Conversations should be a part of any relationship, regardless of the topic.
 
@SexualCuriosity66, I've been thinking about your post.
This is your wife. Why can't you just have a conversation about this? It's something you want to try. You are starting to explore BDSM, these are conversations that you should be able to have with her. You don't have to be fixed in sub/dom roles. You're free to switch it up and enjoy things any way that suits you.

Conversations should be a part of any relationship, regardless of the topic.

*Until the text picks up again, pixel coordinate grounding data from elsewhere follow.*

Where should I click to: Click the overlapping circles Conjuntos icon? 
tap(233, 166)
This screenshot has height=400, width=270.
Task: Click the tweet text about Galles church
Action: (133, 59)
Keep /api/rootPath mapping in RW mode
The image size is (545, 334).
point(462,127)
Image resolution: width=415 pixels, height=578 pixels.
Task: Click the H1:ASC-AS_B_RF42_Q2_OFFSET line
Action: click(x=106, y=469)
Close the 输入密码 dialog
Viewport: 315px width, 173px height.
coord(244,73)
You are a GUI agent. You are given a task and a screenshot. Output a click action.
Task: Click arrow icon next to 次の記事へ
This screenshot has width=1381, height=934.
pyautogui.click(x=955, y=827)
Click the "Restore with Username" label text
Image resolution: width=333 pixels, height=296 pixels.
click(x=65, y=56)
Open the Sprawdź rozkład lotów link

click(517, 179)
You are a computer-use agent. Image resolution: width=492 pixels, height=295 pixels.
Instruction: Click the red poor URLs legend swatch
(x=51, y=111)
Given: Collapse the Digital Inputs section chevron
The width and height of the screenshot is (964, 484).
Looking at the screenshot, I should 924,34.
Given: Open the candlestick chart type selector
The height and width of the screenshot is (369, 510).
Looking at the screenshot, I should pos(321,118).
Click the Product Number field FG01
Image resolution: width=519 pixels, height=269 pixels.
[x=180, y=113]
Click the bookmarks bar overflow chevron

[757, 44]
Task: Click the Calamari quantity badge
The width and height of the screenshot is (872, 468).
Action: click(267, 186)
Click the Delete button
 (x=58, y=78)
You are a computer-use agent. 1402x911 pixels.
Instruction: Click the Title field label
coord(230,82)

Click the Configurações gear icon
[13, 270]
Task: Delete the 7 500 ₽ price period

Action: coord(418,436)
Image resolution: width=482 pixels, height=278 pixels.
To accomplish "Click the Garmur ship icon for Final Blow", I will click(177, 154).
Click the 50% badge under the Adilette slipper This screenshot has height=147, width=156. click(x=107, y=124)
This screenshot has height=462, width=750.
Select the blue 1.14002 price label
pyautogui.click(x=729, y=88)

We have talked about it to some degree. She used to joke about pegging me when I would bring up anal. At one point I said I’d let her if she let me and that I was curious to see if I’d like it. We talked about prostate massagers as well. She is pretty anti anal all around. So even doing to me she isn’t really interested in. She is really hung up on the hygiene part. As far as pegging me, even talking about it in general she felt like it would change how she viewed me.

I do believe continued conversation may help to at least get her to try stuff on me. Not sure I’ll ever get her to agree to let me fuck her ass.
 
Sorry she's not into it. Might not be easy to convince her then.
It won’t be and I will never pressure her. But I will keep having open conversations about it. Sometimes I think the more you hear the same thing the less bizarre it sounds compared to the first time. It basically loses the shock effect and might allow more actual thought. We’ll see.